I swear my son is part monkey... He is a TOTAL climber and doesn't realize he can get hurt in the meantime... The day before Easter he climbed on the couch ( after MANY times of climbing) and jumped off head first onto our tile floor... Needless to say my husband and I freaked out because he was SCREAMING crying and had a huge purple egg shaped lump on his forehead.. After going to the doctors immediately and realizing he was going to be okay (after having to watch him to make sure he didn't throw up, have blood come out of his nose, or his eyes dilate)we are REALLY trying to keep him off the couch.... He will climb on EVERYTHING (IE: the couch, the chairs, the coffee table, his gate to go upstairs, everything)... My patience are really running out... The pediatrician keeps telling me to tell him "no" and redirect his attention and that DOESN'T WORK.. He will laugh at me and run back and climb on... I am sooooooooooo scared he's going to jump off again and really get hurt this time... I have put his playmats under the couch "god forbid" he decides to jump again but I have to watch him EVERY SECOND and we all know that it's just not possible EVERY second... PLEASE help...

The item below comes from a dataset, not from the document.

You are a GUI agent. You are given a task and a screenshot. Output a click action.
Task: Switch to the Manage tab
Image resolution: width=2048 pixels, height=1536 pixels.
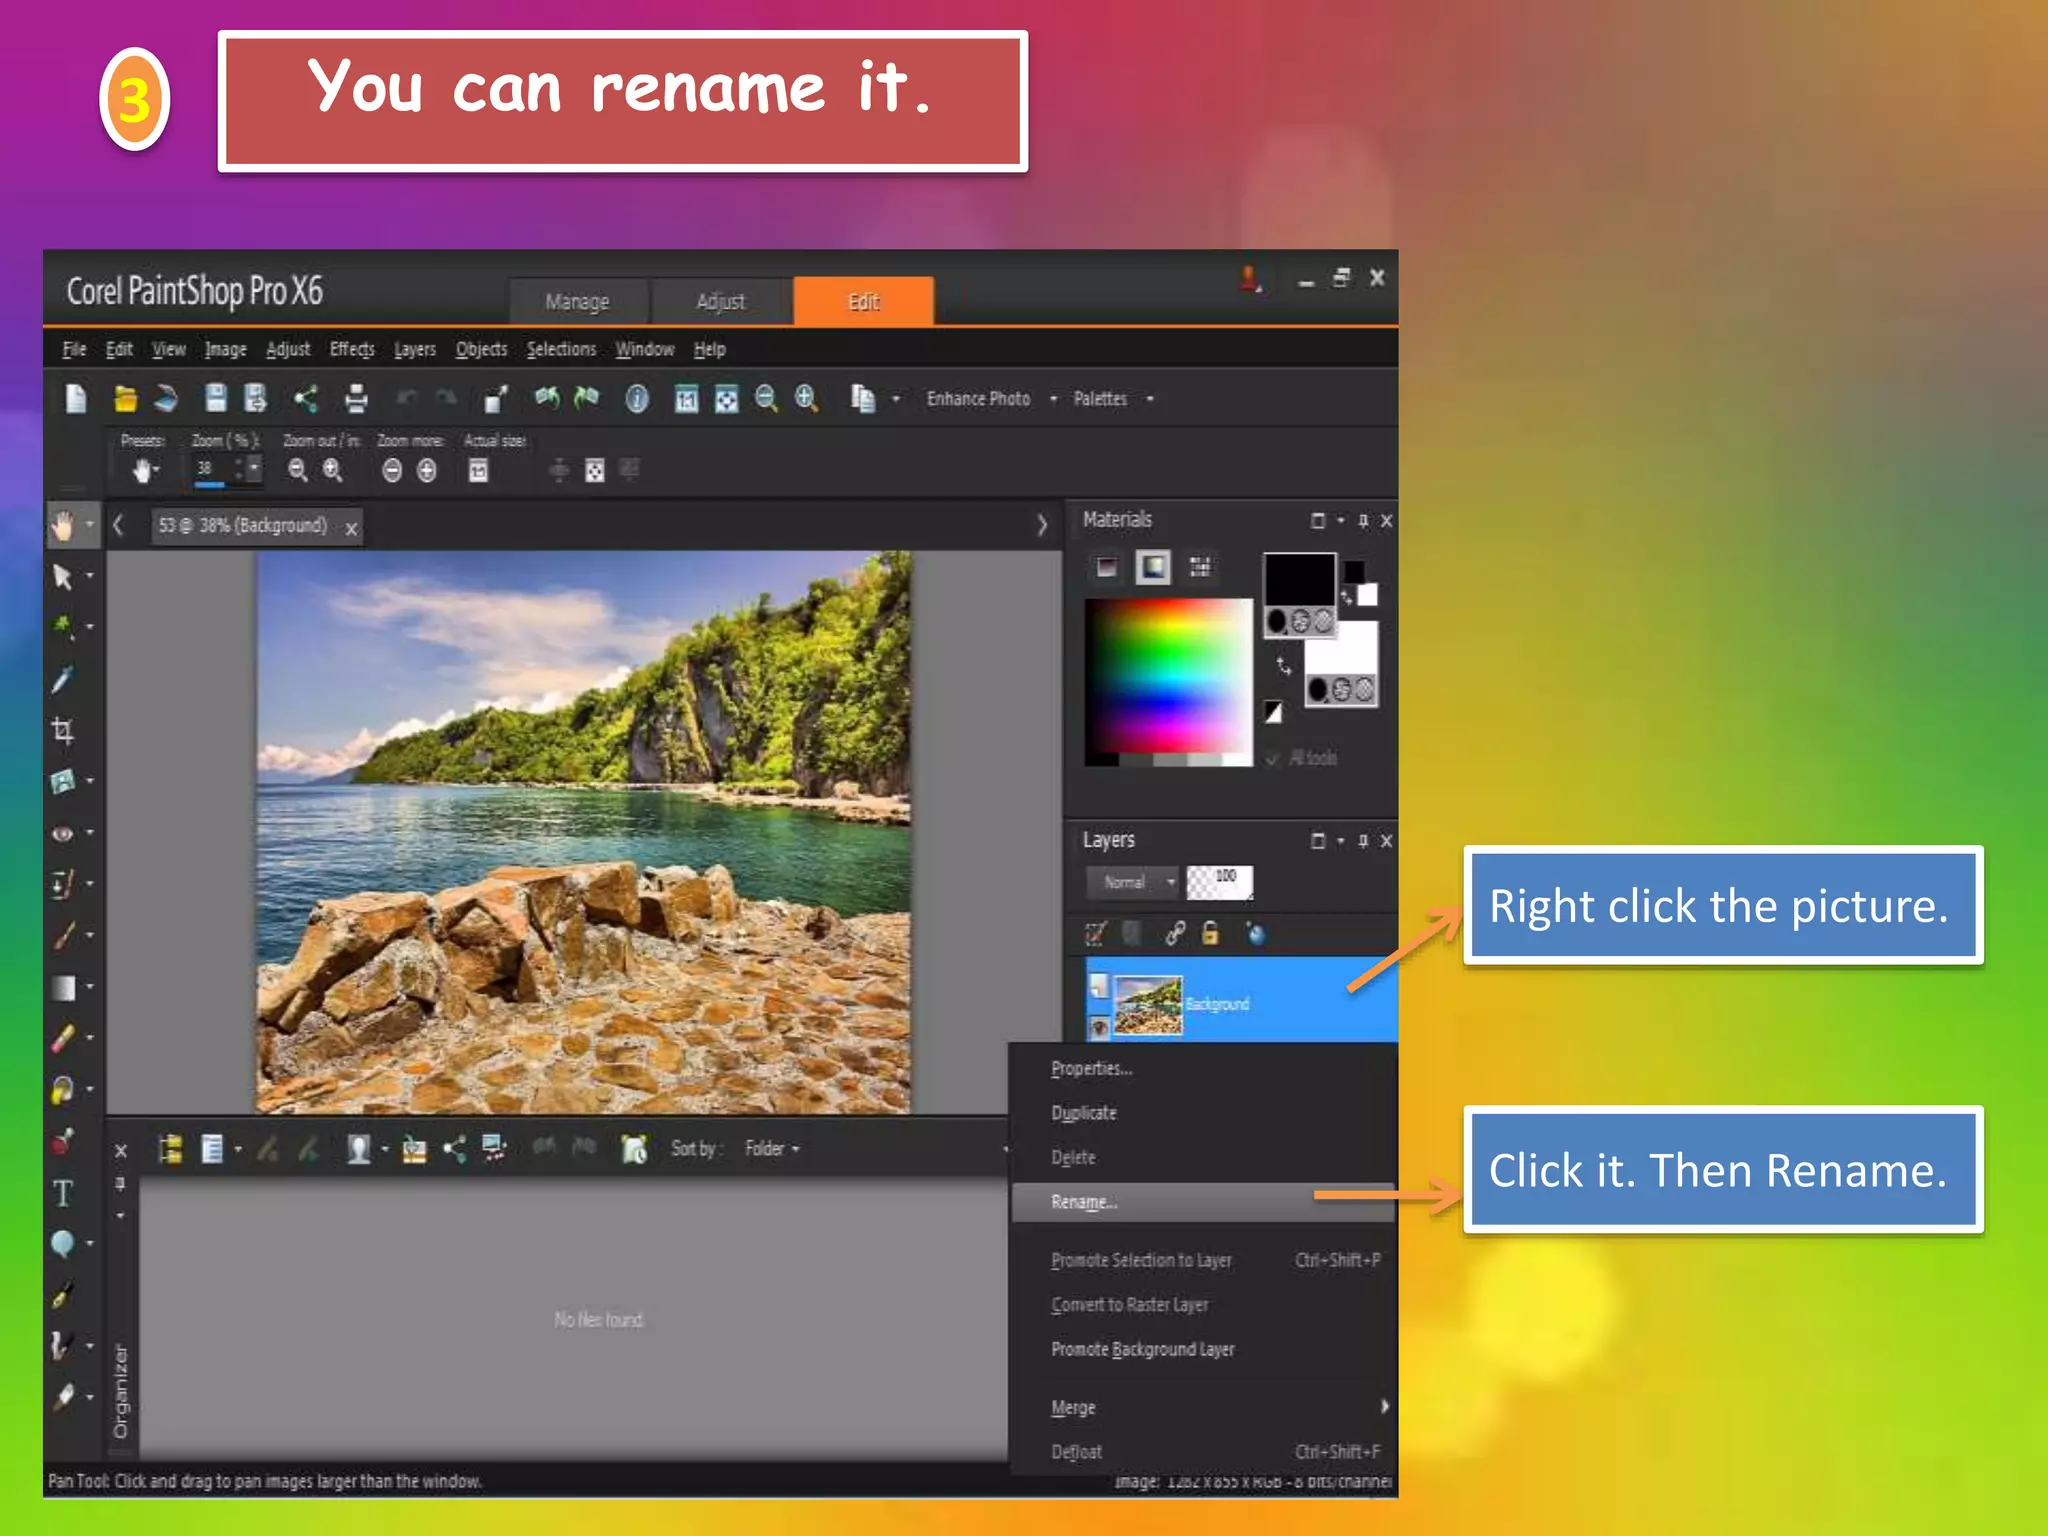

I have tried: telling him no, redirecting his attention, coming down to his level and talking, yelling at him, even spanking his hands and NOTHING works( IE: I have him color, play with his trucks, bring him to the park, we go for walks in the stroller EVERYDAY, he doesn't "like" watching TV)...... We have a big sectional so there's no way I can put a gate around the couch ( he'll just climb on something else anyway)...I'm at the point of tears because I just don't know what to do...
ANY ADVICE???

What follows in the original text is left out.